(Saved entries)
══════

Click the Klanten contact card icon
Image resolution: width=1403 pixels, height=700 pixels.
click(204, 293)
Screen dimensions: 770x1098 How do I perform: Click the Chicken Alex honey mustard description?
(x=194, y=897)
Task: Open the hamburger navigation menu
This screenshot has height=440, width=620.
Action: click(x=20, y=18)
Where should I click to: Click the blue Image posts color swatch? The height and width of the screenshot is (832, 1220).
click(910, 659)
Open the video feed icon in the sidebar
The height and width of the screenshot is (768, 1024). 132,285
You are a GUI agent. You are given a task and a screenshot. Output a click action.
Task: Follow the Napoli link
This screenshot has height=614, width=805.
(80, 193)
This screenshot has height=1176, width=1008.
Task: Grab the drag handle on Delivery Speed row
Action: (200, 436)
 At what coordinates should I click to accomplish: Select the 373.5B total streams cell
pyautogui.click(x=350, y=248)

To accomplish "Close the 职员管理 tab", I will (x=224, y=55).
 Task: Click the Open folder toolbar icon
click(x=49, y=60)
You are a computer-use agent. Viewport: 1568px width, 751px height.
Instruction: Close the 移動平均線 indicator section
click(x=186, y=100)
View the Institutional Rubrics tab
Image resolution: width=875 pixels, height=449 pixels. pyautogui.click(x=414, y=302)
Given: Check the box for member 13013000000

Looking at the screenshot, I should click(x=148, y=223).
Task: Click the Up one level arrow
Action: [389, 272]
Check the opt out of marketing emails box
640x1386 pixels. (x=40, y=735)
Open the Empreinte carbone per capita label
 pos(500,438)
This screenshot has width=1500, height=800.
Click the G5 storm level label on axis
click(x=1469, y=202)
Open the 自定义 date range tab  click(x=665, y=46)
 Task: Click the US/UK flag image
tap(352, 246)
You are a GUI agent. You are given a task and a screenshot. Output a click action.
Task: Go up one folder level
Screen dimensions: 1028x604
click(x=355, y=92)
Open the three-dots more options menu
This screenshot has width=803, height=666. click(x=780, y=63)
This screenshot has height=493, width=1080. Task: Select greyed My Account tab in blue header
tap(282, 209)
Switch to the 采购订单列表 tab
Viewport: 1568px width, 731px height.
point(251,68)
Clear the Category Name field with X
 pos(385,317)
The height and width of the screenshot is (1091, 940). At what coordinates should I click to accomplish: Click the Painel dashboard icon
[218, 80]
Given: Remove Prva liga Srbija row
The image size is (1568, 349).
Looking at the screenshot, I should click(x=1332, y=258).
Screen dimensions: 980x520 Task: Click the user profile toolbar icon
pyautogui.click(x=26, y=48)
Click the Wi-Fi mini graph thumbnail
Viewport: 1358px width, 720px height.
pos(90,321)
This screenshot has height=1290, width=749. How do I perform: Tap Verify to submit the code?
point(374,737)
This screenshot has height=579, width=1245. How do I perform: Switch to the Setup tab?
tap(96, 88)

══════

▶ **YOUR TASK**
Lines from the top of the data above through the line with "Task: Follow the Napoli link", both ends included: copy them exactly, nothing more.

▶ **RESPONSE AREA**
Click the Klanten contact card icon
Image resolution: width=1403 pixels, height=700 pixels.
click(204, 293)
Screen dimensions: 770x1098 How do I perform: Click the Chicken Alex honey mustard description?
(x=194, y=897)
Task: Open the hamburger navigation menu
This screenshot has height=440, width=620.
Action: click(x=20, y=18)
Where should I click to: Click the blue Image posts color swatch? The height and width of the screenshot is (832, 1220).
click(910, 659)
Open the video feed icon in the sidebar
The height and width of the screenshot is (768, 1024). 132,285
You are a GUI agent. You are given a task and a screenshot. Output a click action.
Task: Follow the Napoli link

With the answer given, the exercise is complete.